Former International Association of Athletics Federations (IAAF) chief Lamine Diack has resigned his position as an honorary member of the International Olympic Committee (IOC) after being provisionally suspended as investigations continue into allegations that he accepted €1m in bribes to cover up positive doping tests by Russian athletes.
The 82-year-old, who took charge of track and field's world governing body for 16 years before being succeeded by Lord Sebastian Coe in August, has also stood down as president of the International Athletics Foundation (IAF).
Diack's resignations come just two days after an independent commission launched by the World Anti-Doping Agency (Wada) revealed the findings of its 11-month investigation into allegations of systemic doping in Russian athletics, the results of which supposedly demonstrated a "a deeply rooted culture of cheating".
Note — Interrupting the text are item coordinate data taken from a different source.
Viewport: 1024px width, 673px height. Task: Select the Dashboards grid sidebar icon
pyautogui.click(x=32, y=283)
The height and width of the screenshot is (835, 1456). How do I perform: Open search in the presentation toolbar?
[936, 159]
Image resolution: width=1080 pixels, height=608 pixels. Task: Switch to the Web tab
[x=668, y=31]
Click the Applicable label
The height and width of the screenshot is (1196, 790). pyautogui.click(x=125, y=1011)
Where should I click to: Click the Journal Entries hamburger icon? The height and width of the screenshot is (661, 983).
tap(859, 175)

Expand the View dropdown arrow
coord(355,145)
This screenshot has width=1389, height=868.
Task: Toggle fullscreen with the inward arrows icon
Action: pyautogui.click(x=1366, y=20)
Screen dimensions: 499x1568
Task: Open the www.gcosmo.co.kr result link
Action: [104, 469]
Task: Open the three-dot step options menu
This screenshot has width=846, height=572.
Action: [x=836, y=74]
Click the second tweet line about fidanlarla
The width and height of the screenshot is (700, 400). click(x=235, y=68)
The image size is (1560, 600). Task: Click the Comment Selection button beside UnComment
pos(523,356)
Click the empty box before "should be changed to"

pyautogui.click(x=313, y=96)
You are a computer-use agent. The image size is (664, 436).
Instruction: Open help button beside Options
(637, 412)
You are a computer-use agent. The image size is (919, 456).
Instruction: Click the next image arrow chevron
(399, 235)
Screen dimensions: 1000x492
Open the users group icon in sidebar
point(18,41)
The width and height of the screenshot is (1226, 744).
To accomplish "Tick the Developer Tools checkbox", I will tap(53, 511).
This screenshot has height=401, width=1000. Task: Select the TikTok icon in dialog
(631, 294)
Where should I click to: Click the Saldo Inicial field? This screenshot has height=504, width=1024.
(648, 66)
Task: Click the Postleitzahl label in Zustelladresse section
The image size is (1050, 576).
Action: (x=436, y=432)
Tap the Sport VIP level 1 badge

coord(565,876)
Confirming his suspension on 10 November, an official IOC statement read: "The International Olympic Committee (IOC) is closely monitoring the situation after the Independent Commission of the World Anti-Doping Agency (Wada) released its report on 9 November. The IOC expects the International Association of Athletics Federations (IAAF) and Wada to consider all necessary action to be taken to protect the clean athletes and rebuild trust.
"Even if it has not been directly addressed in the report, the IOC has already decided to take the following steps itself: The IOC's Executive Board decided this afternoon to confirm the proposal of the IOC Ethics Commission to provisionally suspend Mr Lamine Diack, the former President of IAAF, from his honorary membership of the IOC."